Dr. Mateos and her colleagues performed the phase III, open-label, randomized trial at 19 medical centers in Spain and at 3 in Portugal, enrolling 119 patients with high-risk smoldering multiple myeloma. This was defined as a plasma-cell bone marrow infiltration of at least 10% and a monoclonal component, or only one of the two criteria plus at least 95% phenotypically aberrant plasma cells in the bone marrow plasma-cell compartment, with reductions in one to two uninvolved immunoglobulins of more than 25% of normal values.

Patients were randomly assigned to receive either usual care (62 patients) or treatment (57 patients). Treatment comprised an induction phase of nine 4-week cycles of oral lenalidomide plus dexamethasone, followed by a maintenance phase of low-dose lenalidomide, for a total duration of no more than 2 years.

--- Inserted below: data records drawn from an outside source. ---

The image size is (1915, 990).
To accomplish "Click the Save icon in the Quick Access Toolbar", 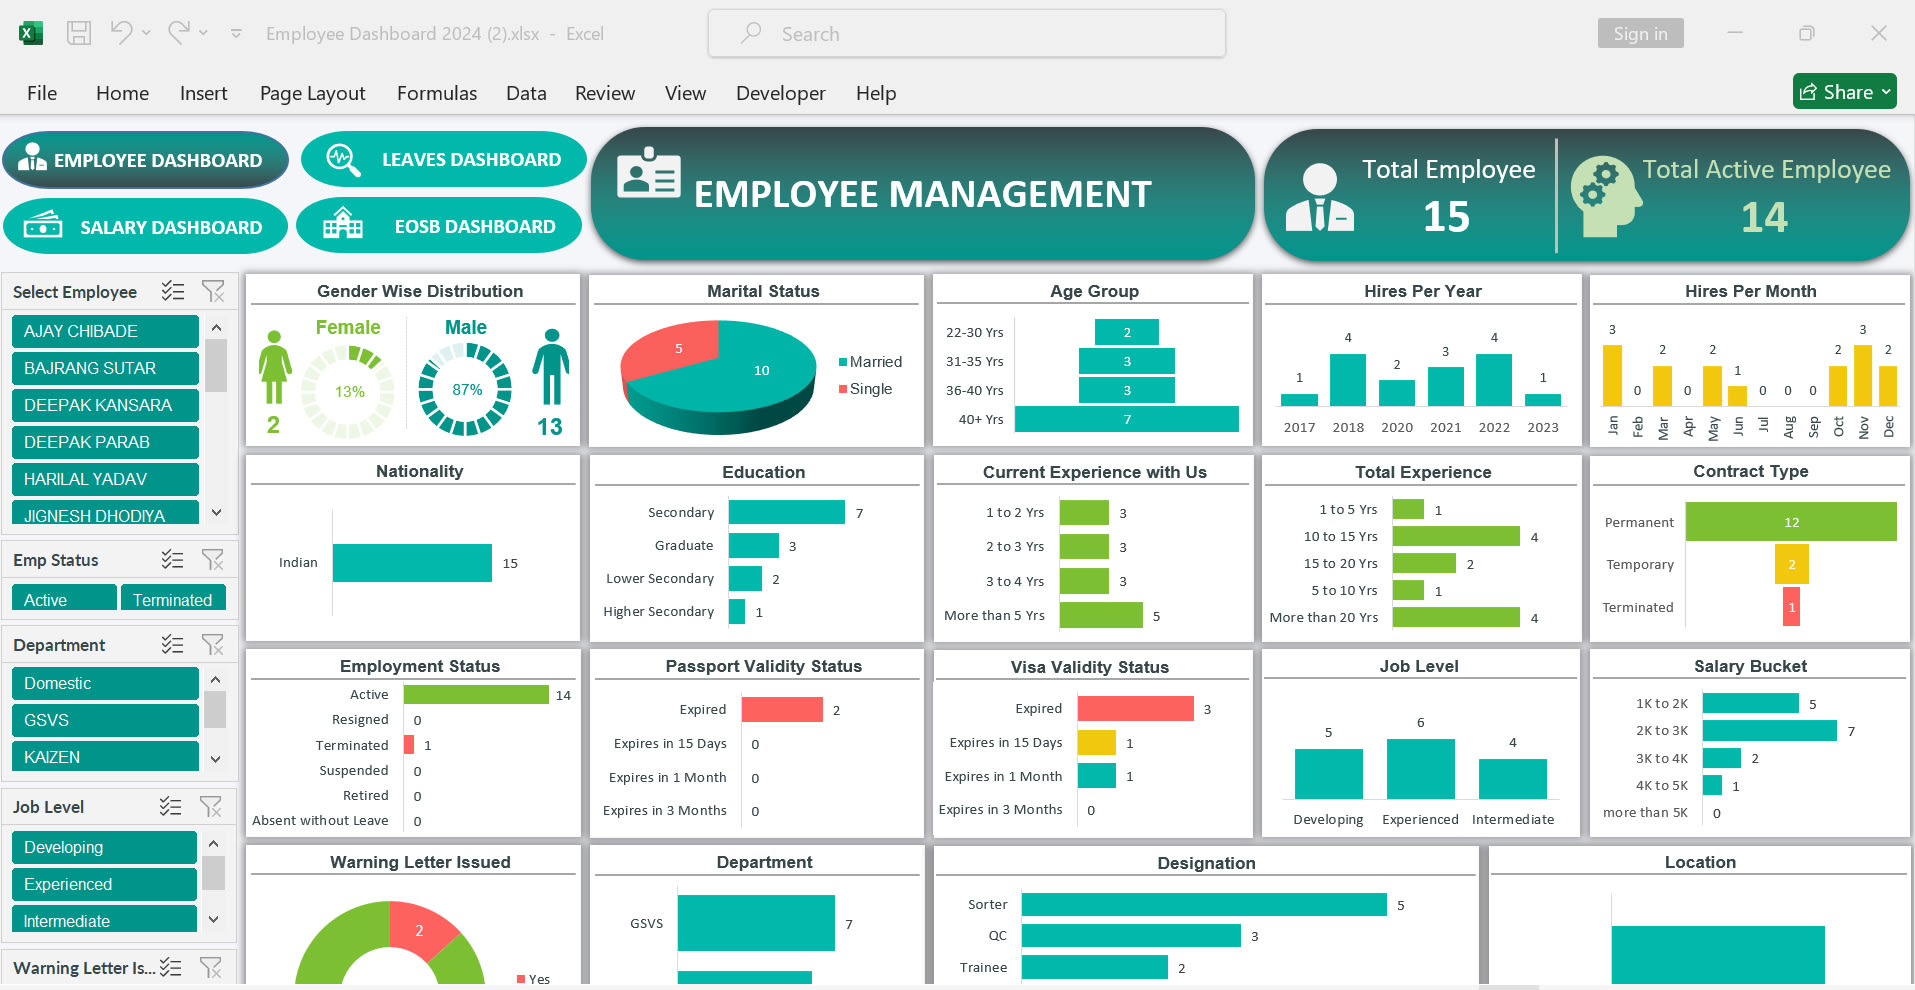I will click(79, 32).
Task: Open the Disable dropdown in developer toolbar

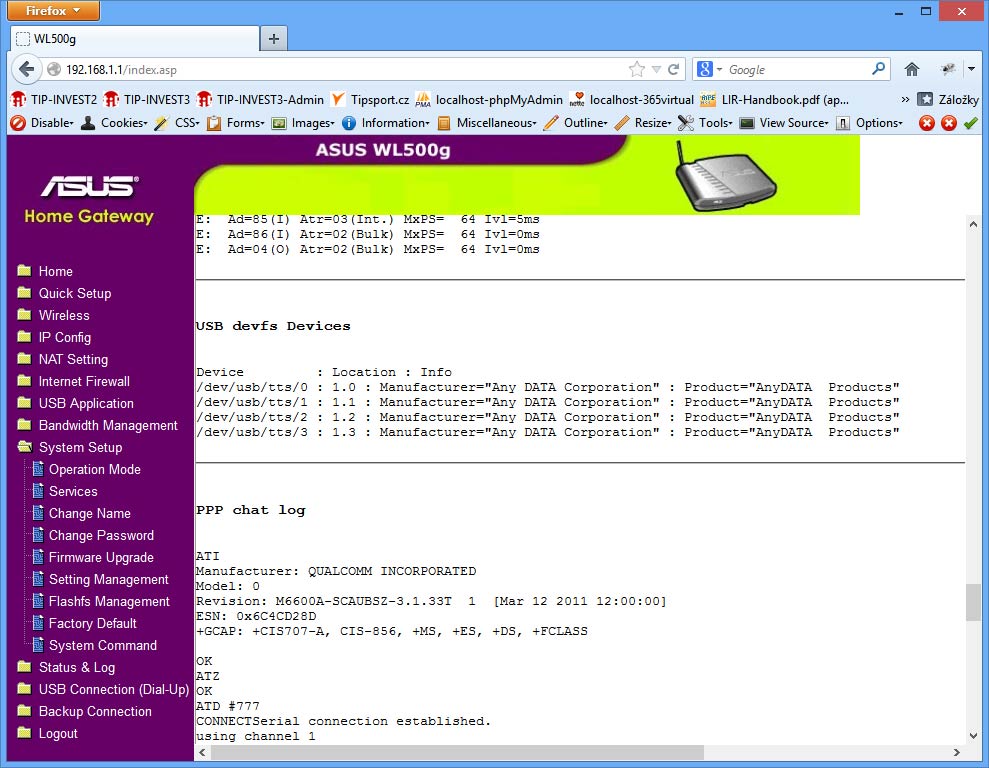Action: click(x=43, y=123)
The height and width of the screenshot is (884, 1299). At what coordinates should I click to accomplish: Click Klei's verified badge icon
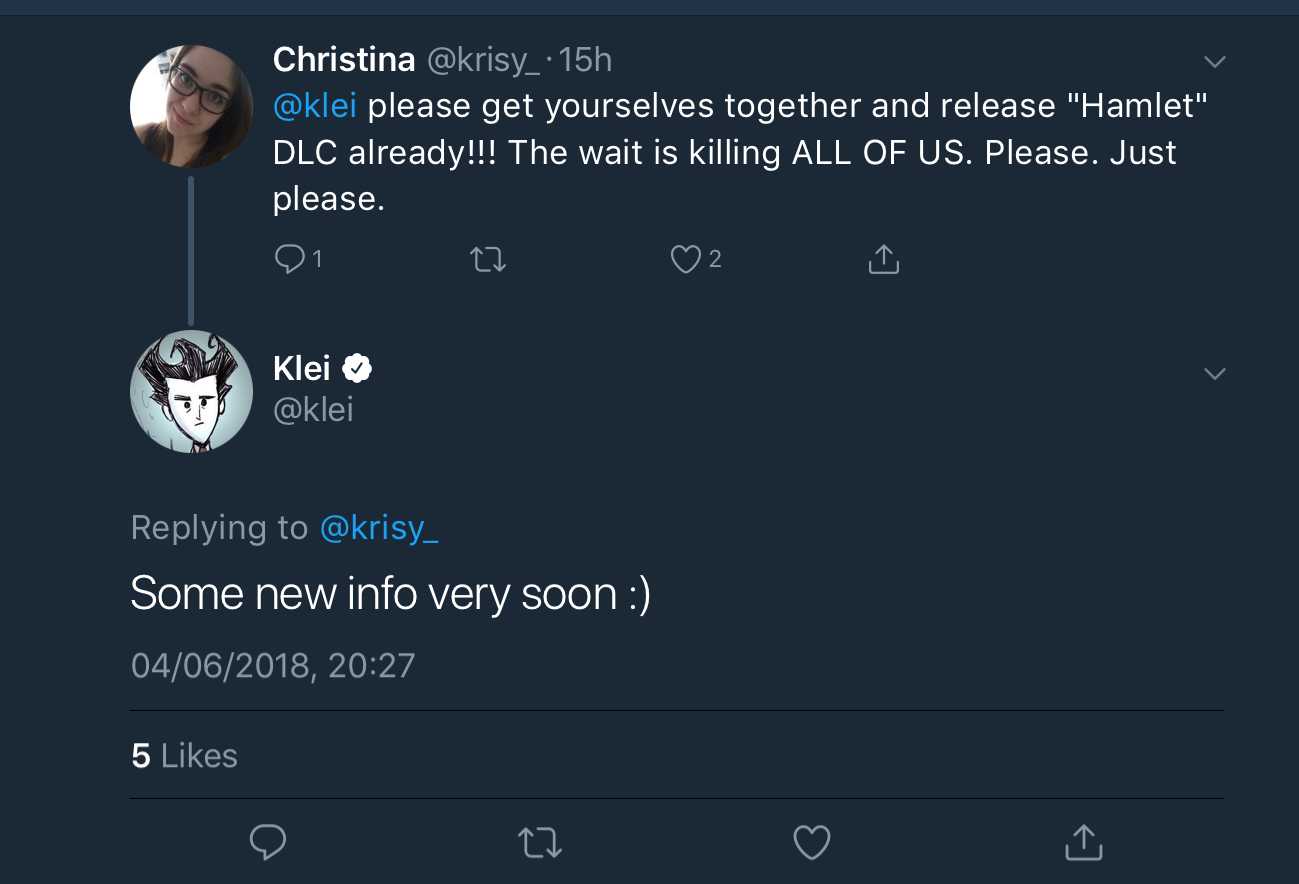click(357, 369)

For patients in the treatment group who showed asymptomatic biologic progression during the maintenance phase, dexamethasone was permitted. Patients in the observation group received no treatment until they progressed to symptomatic disease. The median follow-up was 40 months (range, 27-57 months).

Myeloma progressed in 13 patients (23%) in the treatment group, compared with 47 patients (76%) in the observation group.

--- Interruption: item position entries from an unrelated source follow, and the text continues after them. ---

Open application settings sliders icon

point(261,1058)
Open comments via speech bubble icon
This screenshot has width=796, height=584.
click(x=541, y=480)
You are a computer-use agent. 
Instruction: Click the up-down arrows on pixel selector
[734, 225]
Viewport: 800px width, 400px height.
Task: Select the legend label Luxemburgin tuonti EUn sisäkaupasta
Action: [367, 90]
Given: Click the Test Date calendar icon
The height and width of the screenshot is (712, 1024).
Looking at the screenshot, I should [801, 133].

Four patients in the treatment group died during follow-up, for an overall mortality of 7%. There was one death from a treatment-related toxic effect (a fatal respiratory infection), one from surgical complications unrelated to myeloma or its treatment, and two from disease progression. In contrast, 13 patients in the observation group died, for an overall mortality of 21%; all of the deaths were from disease progression, the researchers noted.

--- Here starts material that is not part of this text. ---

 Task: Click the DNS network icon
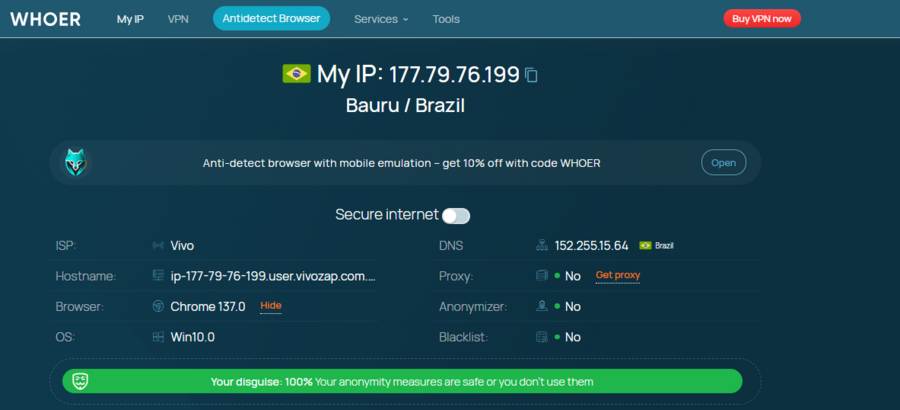tap(542, 245)
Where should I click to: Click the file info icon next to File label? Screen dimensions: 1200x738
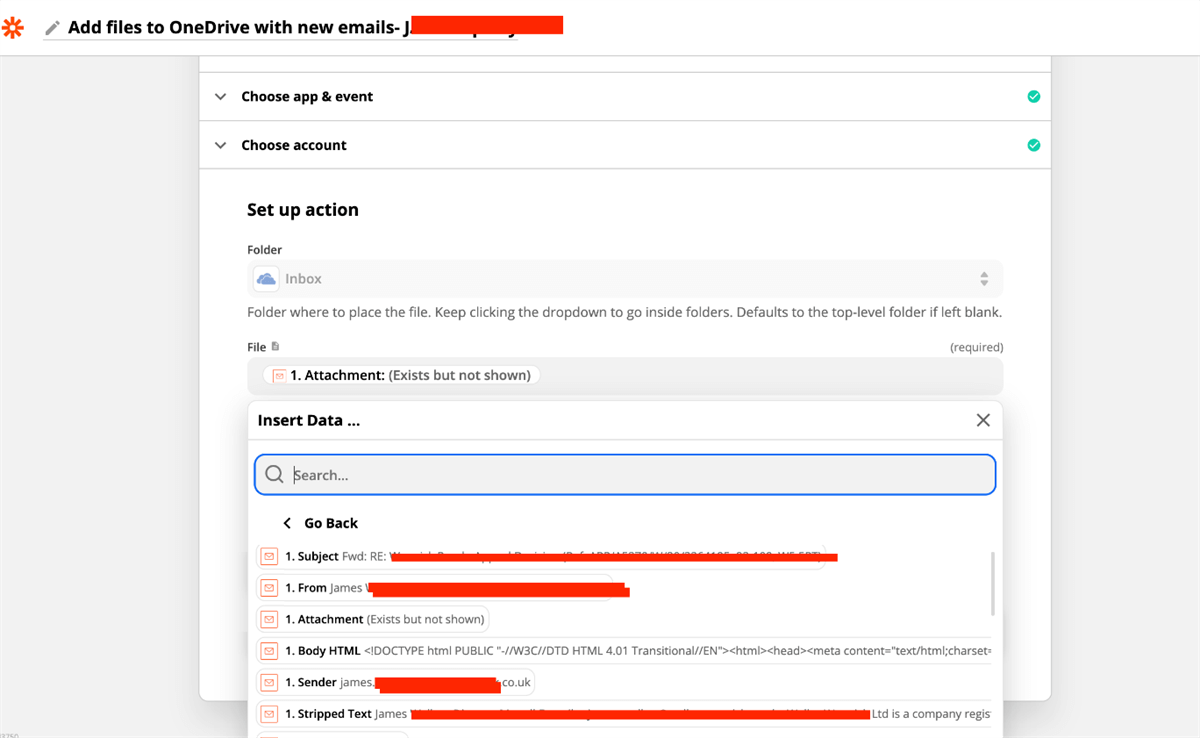(276, 347)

Infections were the most common nonhematologic adverse events; the incidence was not significantly different between the treatment and observation groups. Most infections were of low severity, but one patient in the treatment group developed a grade 5 respiratory infection and died. Serious adverse events were more common in the treatment group (12%) than in the observation group (3%).

The cumulative risk of developing a second primary tumor at 5 years was 20% in the treatment group and 25% in the observation group. These included breast cancer in one patient in the treatment group, prostate cancer in two patients in the treatment group, polycythemia vera in one patient in the treatment group, and myelodysplastic syndrome in one patient in the observation group. The most common grade 3 adverse events were infection (6% of patients), asthenia (6%), neutropenia (5%), and rash (3%).

Overall, 88% of the patients in the treatment group completed induction therapy and 70% completed maintenance therapy.

"Future studies should address the effect of early treatment on the quality of life, which we did not assess in this trial," Dr. Mateos and her associates noted.

This trial was funded by Celgene, which also was involved in the data collection and analysis. Dr. Mateos reported ties to Celgene, GenMab, and other companies; her associates reported ties to numerous industry sources.